Distribuição dos Royalties
Araucária, Guaratuba e Campo Largo foram beneficiados devido às suas estruturas ligadas à indústria petrolífera, como terminais de tancagem e armazenamento. Por outro lado, São Mateus do Sul e Pitanga obtiveram royalties da exploração de minérios como xisto e gás natural, respectivamente.
Crescimento da CFEM
A arrecadação proveniente da CFEM também apresentou crescimento em 2025, alcançando R$ 41,78 milhões, um aumento de 14,9% em relação aos R$ 36,35 milhões de 2024, representando um Valor de Comercialização de R$ 3,23 bilhões.
O recolhimento da CFEM no Paraná ocorreu em 195 municípios e envolveu 541 empresas, distribuídas por 1.258 títulos minerários concedidos pela Agência Nacional de Mineração (ANM) e licenciados pelo IAT.
Concentração da Arrecadação
Destaca-se que a maior parte da arrecadação (49,8%) se concentrou em seis municípios da Região Metropolitana de Curitiba: Rio Branco do Sul (R$ 9,09 milhões), Campo Largo (R$ 4,62 milhões), Almirante Tamandaré (R$ 2,49 milhões), Adrianópolis (R$ 1,65 milhão), Cerro Azul (R$ 1,49 milhão) e São José dos Pinhais (R$ 1,48 milhão).

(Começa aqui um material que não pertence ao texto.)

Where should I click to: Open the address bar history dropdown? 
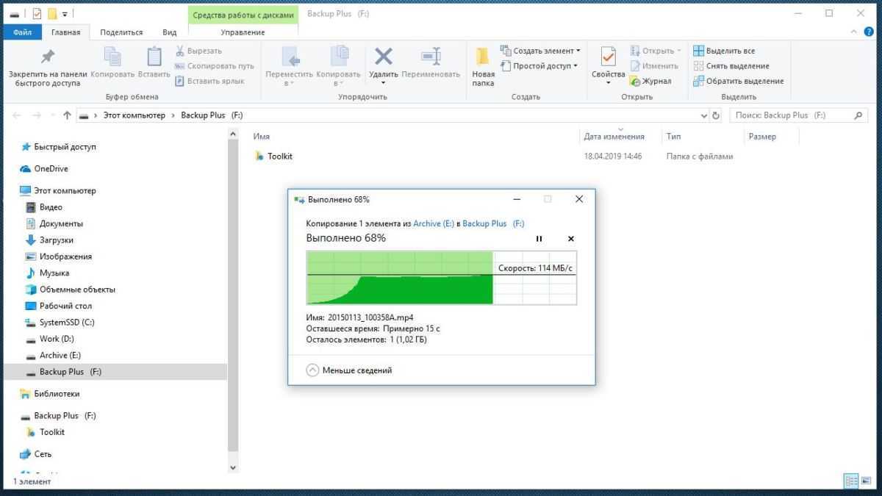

A distribuição dos valores arrecadados pela CFEM é feita da seguinte forma: 15% para o Governo do Estado, 60% para os municípios produtores, 15% para os municípios afetados pela atividade e 10% para órgãos federais, como a ANM e o Ibama.
Destinação dos Recursos
Os recursos recebidos pela cota do Estado, tanto dos royalties quanto da CFEM, são aplicados no Fundo Estadual em Infraestrutura Inteligente (FEIIN), destinado a custear programas de melhoria da infraestrutura rural e logística do Paraná.
Setores da Mineração
No que se refere aos destaques da CFEM, a mineração de rochas carbonáticas foi a mais significativa, representando 40,4% do total, seguida pela mineração de rochas para brita e revestimento (25,7%) e areia (8,5%). A água mineral e a estância hidromineral também contribuíram com 8,4%, enquanto a extração de ouro e prata em Campo Largo correspondeu a 4,3%.
Quanto aos títulos minerários, a maioria é voltada para a extração de areia (42%) e rochas para brita (18,8%), utilizadas na construção civil. A exploração de argila, com 13,3%, e de rochas carbonáticas, com 13%, também ocupam posições relevantes no setor.
Produção e Exportação
Em 2024, o Paraná registrou uma produção de 7,36 milhões de toneladas de cimento, representando 11,2% da produção nacional. O estado também produziu 8,49 milhões de toneladas de corretivo agrícola, exportando 3,35 milhões.
Particularidades Regionais
O levantamento também trouxe informações detalhadas sobre a produção mineral em diferentes regiões do estado, destacando a relação entre a exploração de rochas britáveis e áreas urbanas. A exploração de areia natural ocorre em aluviões e leitos ativos de importantes bacias hidrográficas, com destaque para o Aquífero Karst, que é vital para o abastecimento de água e a produção mineral.
Os limites deste aquífero abrangem municípios como Campo Magro e Ponta Grossa e incluem 76 empresas não cimenteiras, responsáveis por R$ 6,9 milhões (40,9%) da arrecadação total da CFEM pela exploração de rochas carbonáticas em 2025.